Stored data
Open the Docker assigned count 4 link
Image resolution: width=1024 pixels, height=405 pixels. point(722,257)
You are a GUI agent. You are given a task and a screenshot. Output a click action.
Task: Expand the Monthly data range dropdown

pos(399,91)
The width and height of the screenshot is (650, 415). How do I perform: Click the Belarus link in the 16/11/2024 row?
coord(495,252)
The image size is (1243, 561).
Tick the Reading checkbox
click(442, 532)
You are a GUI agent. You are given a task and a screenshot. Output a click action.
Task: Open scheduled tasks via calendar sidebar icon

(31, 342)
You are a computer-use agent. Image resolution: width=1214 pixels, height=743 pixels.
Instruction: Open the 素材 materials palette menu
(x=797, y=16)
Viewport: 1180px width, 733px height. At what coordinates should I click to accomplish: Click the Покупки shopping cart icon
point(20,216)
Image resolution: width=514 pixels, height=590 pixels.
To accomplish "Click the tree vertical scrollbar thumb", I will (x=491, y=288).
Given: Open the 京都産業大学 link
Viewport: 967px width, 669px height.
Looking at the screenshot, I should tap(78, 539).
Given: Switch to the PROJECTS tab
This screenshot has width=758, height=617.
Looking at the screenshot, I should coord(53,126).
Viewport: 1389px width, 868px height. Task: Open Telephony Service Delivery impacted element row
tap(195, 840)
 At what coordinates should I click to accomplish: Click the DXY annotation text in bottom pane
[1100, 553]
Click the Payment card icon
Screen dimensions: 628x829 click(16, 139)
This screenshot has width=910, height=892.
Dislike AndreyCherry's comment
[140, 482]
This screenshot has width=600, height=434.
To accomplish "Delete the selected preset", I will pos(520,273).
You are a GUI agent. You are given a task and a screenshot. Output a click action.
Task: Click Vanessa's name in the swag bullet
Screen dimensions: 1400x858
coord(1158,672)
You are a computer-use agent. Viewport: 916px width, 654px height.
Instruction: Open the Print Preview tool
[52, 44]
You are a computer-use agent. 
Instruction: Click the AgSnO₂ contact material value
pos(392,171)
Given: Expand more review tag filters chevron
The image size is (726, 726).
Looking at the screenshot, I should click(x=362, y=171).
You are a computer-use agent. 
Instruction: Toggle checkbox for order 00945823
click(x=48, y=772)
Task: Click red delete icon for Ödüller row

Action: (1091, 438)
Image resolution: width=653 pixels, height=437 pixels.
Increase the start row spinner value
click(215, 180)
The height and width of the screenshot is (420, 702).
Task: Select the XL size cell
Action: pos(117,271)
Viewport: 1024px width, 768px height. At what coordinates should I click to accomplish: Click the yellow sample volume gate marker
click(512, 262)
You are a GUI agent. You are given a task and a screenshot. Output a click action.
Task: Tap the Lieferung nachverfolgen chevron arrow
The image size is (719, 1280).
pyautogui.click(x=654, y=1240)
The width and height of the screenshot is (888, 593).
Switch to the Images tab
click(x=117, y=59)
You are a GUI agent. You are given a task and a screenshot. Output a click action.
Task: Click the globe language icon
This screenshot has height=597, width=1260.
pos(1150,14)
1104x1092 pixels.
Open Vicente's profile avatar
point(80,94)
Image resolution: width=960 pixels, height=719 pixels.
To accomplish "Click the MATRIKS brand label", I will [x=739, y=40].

# The problem
Find the lines that mention "will" in the entries and show them.

# Problem solution
To accomplish "Click the tree vertical scrollbar thumb", I will (x=491, y=288).
To accomplish "Delete the selected preset", I will pos(520,273).
To accomplish "Click the MATRIKS brand label", I will [x=739, y=40].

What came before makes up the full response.